-- Start Extracted information --

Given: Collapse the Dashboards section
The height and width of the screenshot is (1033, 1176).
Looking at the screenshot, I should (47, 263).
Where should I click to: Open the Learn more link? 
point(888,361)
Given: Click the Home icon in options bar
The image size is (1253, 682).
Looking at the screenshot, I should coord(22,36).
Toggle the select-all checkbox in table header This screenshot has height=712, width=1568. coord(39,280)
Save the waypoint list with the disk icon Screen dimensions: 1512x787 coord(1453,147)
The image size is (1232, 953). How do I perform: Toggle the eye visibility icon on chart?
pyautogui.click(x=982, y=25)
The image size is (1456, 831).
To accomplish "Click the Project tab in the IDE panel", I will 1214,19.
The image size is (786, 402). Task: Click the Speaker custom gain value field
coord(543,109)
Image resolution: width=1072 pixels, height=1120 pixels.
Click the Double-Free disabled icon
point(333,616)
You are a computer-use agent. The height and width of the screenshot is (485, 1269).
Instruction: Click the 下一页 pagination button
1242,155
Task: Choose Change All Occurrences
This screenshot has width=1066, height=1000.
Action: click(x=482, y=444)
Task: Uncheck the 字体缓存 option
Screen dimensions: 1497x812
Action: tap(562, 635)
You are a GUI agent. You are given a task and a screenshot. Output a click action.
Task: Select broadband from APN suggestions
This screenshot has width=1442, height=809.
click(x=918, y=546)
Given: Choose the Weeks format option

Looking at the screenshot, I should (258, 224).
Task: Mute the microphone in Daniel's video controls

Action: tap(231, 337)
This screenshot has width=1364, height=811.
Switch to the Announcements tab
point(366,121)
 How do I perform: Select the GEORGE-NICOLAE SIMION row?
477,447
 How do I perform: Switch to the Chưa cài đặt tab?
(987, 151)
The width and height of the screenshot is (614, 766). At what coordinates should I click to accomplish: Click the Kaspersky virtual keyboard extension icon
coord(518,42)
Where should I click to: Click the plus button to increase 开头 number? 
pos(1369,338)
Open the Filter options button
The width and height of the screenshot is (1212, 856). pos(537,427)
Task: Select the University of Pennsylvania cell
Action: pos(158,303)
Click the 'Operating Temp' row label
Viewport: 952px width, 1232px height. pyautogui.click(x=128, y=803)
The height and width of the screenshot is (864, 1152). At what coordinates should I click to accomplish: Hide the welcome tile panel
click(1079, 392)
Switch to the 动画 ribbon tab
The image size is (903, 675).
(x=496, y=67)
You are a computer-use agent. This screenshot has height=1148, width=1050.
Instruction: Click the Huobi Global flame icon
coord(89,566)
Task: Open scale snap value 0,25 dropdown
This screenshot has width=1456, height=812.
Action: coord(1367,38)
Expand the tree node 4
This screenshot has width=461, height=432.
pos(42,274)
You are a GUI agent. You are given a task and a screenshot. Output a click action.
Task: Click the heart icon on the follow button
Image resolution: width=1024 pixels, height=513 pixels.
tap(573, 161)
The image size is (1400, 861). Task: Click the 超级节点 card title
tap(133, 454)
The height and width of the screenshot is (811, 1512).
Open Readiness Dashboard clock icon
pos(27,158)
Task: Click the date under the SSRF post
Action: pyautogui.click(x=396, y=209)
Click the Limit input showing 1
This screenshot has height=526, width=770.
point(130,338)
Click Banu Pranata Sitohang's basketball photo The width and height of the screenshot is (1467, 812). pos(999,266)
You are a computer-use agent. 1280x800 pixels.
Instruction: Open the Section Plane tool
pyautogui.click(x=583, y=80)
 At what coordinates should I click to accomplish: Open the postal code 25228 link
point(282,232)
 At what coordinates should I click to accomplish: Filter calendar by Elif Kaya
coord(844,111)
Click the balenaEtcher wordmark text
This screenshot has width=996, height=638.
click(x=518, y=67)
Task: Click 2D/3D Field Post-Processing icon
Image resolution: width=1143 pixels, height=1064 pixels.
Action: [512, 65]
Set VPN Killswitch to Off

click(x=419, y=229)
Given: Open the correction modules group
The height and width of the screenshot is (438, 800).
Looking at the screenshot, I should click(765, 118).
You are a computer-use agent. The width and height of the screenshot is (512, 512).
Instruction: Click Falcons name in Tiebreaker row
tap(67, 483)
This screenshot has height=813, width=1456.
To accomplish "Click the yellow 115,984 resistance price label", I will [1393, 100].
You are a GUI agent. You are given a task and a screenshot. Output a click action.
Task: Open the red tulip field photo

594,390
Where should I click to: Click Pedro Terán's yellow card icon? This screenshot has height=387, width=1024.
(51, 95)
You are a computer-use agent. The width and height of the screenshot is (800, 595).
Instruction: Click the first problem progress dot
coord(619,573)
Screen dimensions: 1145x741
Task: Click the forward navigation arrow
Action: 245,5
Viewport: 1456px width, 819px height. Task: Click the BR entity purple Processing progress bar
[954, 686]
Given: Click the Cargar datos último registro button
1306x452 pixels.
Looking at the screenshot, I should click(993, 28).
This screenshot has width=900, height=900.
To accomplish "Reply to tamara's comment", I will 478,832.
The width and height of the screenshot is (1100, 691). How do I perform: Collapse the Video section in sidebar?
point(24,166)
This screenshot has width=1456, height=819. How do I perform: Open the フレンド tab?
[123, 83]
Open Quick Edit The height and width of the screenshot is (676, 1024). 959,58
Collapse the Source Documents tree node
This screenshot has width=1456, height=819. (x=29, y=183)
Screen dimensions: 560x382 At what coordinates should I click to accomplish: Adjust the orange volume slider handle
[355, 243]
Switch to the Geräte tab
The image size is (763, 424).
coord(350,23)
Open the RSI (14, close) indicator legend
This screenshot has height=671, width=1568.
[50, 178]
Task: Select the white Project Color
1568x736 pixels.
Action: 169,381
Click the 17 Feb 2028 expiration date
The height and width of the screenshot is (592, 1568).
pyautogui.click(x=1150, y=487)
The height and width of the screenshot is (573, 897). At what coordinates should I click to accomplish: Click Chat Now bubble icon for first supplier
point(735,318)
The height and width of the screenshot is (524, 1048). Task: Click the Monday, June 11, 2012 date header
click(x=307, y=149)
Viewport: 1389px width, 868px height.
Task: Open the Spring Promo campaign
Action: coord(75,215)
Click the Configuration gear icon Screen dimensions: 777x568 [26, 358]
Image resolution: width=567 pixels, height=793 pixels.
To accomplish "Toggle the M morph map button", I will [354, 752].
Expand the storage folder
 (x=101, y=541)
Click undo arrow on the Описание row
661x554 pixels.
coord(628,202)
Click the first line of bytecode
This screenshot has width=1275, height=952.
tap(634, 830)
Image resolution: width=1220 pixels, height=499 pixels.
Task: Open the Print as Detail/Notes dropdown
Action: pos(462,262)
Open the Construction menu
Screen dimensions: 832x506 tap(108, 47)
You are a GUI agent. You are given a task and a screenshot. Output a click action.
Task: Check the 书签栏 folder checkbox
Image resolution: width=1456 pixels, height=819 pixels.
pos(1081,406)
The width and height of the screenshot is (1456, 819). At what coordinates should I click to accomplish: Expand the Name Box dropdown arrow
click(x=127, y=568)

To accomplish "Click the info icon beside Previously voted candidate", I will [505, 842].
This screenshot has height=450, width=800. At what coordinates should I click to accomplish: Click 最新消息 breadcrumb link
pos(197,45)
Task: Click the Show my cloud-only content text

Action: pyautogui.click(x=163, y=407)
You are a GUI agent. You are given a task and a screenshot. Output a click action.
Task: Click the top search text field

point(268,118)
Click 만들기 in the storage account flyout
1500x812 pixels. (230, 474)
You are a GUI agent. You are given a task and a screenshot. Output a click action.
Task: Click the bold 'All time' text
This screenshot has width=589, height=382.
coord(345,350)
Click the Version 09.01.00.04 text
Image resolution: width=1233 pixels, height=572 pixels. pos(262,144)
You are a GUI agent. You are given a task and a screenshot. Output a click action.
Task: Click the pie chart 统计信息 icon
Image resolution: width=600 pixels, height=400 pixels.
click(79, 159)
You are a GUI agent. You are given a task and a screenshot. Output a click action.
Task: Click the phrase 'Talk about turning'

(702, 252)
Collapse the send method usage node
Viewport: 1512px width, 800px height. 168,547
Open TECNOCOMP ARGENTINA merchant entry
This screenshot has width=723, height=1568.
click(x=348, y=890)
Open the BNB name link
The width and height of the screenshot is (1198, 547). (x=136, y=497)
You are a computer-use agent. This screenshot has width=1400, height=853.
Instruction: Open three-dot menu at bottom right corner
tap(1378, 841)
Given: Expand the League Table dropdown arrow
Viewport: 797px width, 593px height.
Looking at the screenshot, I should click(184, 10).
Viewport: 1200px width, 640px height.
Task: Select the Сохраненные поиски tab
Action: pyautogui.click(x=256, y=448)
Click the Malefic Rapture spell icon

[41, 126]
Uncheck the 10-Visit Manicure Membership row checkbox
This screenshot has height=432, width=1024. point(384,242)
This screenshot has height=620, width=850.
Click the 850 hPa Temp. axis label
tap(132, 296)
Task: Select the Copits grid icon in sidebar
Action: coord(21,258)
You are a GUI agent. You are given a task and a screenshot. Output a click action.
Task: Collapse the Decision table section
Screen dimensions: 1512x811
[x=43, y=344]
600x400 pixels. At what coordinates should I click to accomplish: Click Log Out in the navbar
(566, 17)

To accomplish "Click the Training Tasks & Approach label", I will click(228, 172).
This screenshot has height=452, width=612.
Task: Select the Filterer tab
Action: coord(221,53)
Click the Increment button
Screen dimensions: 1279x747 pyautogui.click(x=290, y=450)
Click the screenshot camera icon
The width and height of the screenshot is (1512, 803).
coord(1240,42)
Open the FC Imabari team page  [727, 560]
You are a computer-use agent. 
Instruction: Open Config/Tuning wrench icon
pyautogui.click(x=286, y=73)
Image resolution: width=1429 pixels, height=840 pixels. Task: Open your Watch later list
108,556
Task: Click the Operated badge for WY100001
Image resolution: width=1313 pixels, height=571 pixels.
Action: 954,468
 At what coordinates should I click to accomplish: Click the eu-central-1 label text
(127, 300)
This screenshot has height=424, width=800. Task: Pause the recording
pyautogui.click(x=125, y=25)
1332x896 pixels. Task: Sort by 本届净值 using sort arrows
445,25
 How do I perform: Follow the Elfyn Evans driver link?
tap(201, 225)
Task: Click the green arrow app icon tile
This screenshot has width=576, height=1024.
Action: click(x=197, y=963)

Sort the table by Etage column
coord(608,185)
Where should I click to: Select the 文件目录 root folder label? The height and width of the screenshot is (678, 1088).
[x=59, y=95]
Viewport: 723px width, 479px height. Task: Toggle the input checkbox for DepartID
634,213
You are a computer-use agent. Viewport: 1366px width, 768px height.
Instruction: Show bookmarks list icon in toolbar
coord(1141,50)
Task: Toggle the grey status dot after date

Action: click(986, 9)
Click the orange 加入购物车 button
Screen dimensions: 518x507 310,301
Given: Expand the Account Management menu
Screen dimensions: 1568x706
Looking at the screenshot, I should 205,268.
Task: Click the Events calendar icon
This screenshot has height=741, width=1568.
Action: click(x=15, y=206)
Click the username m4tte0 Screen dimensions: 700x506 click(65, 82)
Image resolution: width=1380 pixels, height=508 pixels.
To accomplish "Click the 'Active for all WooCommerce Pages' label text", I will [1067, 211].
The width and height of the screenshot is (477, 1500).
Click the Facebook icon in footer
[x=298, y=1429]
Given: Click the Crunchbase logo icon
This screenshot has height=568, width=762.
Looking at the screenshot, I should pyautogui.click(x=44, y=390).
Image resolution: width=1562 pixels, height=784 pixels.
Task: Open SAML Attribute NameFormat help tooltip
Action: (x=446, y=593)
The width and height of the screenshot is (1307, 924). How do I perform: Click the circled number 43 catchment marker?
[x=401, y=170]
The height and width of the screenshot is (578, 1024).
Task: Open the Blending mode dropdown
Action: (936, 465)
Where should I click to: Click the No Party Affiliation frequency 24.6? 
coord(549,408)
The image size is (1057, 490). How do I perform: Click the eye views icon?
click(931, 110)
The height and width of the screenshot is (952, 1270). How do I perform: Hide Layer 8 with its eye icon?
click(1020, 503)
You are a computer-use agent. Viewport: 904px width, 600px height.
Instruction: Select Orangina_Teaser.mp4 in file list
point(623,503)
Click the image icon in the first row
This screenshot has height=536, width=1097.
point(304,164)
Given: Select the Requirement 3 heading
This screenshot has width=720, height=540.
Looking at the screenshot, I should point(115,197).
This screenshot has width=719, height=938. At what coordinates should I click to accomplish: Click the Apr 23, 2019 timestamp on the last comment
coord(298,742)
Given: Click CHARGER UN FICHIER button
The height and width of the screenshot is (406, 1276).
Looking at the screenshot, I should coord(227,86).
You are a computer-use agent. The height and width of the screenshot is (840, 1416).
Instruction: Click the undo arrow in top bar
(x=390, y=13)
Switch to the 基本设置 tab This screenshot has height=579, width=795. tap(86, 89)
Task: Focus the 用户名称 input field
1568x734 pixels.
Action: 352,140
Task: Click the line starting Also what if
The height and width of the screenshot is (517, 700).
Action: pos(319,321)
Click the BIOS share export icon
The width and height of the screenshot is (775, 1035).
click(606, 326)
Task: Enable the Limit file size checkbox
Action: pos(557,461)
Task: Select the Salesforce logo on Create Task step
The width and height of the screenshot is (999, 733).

-- End Extracted information --

Repeat the data word for word, beginning with the line that contains "Given: Expand the Account Management menu" and continuing through the line that contains "coord(549,408)", both lines included.

### Solved problem
Given: Expand the Account Management menu
Screen dimensions: 1568x706
Looking at the screenshot, I should 205,268.
Task: Click the Events calendar icon
This screenshot has height=741, width=1568.
Action: click(x=15, y=206)
Click the username m4tte0 Screen dimensions: 700x506 click(65, 82)
Image resolution: width=1380 pixels, height=508 pixels.
To accomplish "Click the 'Active for all WooCommerce Pages' label text", I will [1067, 211].
The width and height of the screenshot is (477, 1500).
Click the Facebook icon in footer
[x=298, y=1429]
Given: Click the Crunchbase logo icon
This screenshot has height=568, width=762.
Looking at the screenshot, I should pyautogui.click(x=44, y=390).
Image resolution: width=1562 pixels, height=784 pixels.
Task: Open SAML Attribute NameFormat help tooltip
Action: (x=446, y=593)
The width and height of the screenshot is (1307, 924). How do I perform: Click the circled number 43 catchment marker?
[x=401, y=170]
The height and width of the screenshot is (578, 1024).
Task: Open the Blending mode dropdown
Action: (936, 465)
Where should I click to: Click the No Party Affiliation frequency 24.6? 
coord(549,408)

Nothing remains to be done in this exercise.